Terraform/Jmeter performance testing - practical experience
Over the last while we've had the opportunity to put our new Jmeter learnings to work.
- Bug came up that was only evident under load - we were able to reproduce it in our dev environments! The dev ran Jmeter off his laptop, and it was enough load to generate the bug.
- I think I mentioned last time about how the simple act of mapping out a Jmeter script revealed excess calls to our middleware - tickets were created to address this.
- QA has used it to help draw out issues with a new production environment, but...
...the other day they ran out of steam on their laptops. So we got to come back to the Terraform/Jmeter setup we built a few months back. Thankfully everything still worked, and we were quickly (15m) on our feet with 1 master and 6 slaves (c4.large) raising heck.
This is where I will talk about the lessons we learned today...
- Terraform is amazing and was totally worth the time investment
- If you are testing a cold production environment - ASK ABOUT HOSTS FILE CHANGES!! We hammered 'real' production for a good 5 minutes before realizing that. "Huh, where are the logs?" After the cold sweats passed, everyone had a good giggle.
- Killing the Jmeter master test run doesn't also kill the slave processes! Oops.
- Manually updating the master/slave nodes quickly gets old (just git pulls, but definitely worth some automation)
- Manually uploading the reports/data dumps to S3 quickly gets old (even if it's pasted cmds)

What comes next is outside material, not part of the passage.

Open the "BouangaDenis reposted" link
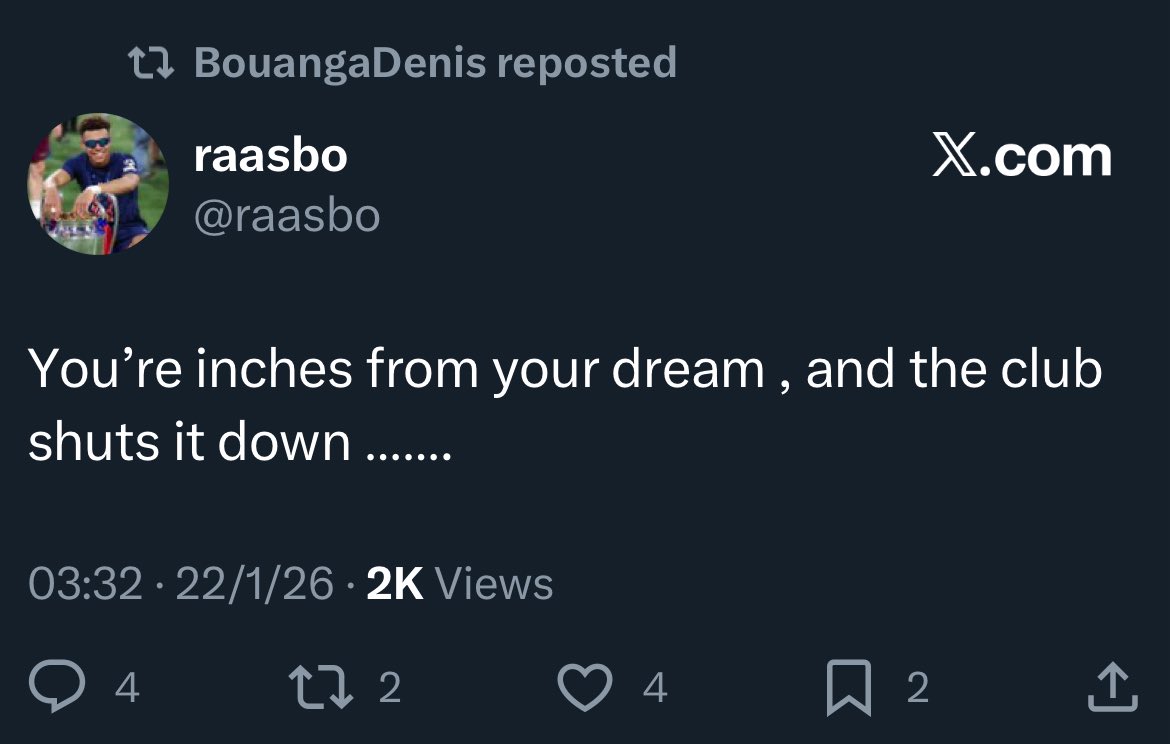1170x744 pixels. pyautogui.click(x=435, y=62)
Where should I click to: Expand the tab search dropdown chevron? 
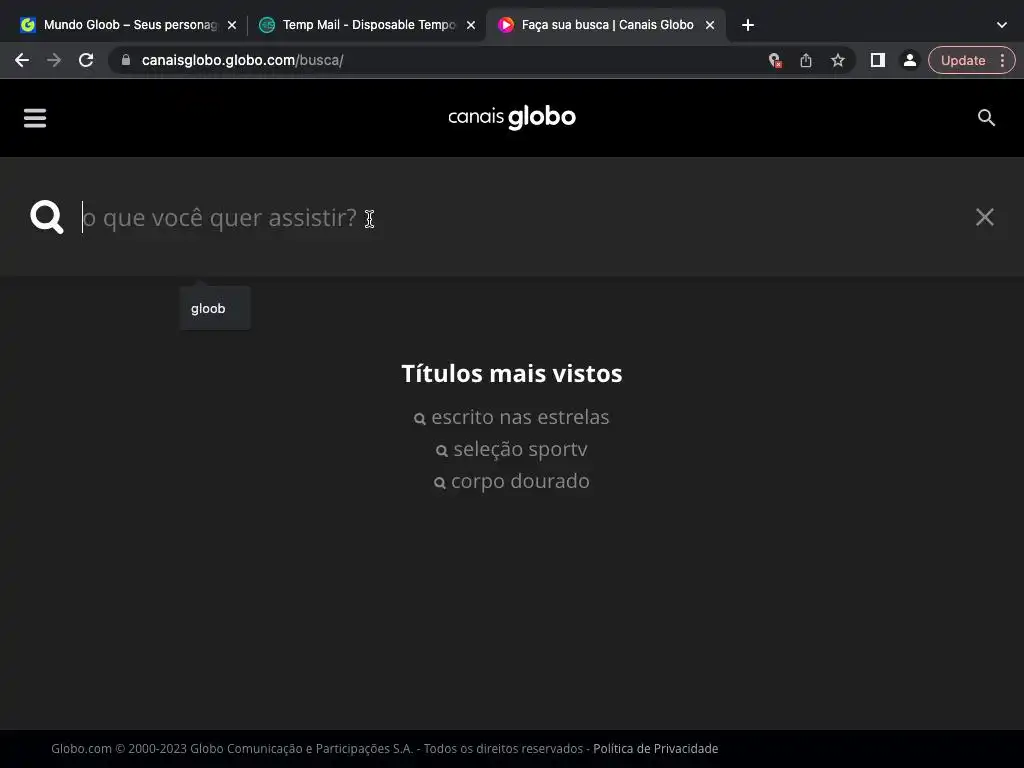(x=1002, y=25)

- Manually linking S3 reports/dumpfiles quickly gets old (even if it's just 3 files)
- Not having a parameterized Jmeter script (i.e. for the thread count variable) leads to wasted time (although not sure how thread count #s work in a master/slave setup - probably won't help that much)
- There is a ceiling of thread count/thread groups that will cause Jmeter to blow up - GC overload, heap dump, etc - we had 15 thread groups with 3-4 requests each, and accidentally put in 417 threads per group. Oops. (fwiw, 417 threads with 5 thread groups was ok)
- If you are using AWS ELB IPs and hosts file changes on the slaves - check the IP validity before each test run! We had an IP expire and didn't realize - corrupted two of our test runs. Better yet, find a better solution than hosts file changes!!
- Don't use test accounts/organizations/users for performance testing! Use real data! Better yet, log replay!!! (this is our next big step, has to happen)
- Start with a CLEAR idea of the targets you are testing against. Don't assume you can easily translate a prod figure into a Jmeter figure! Better yet, use log replay!!
- It's hard to learn while performing!
- Performance testing is hard
Our next big steps are going to probably be:
- Put a front-end on the terraform/jmeter automation, make it accessible to dev/qa
- Log replay. Log replay. Log replay.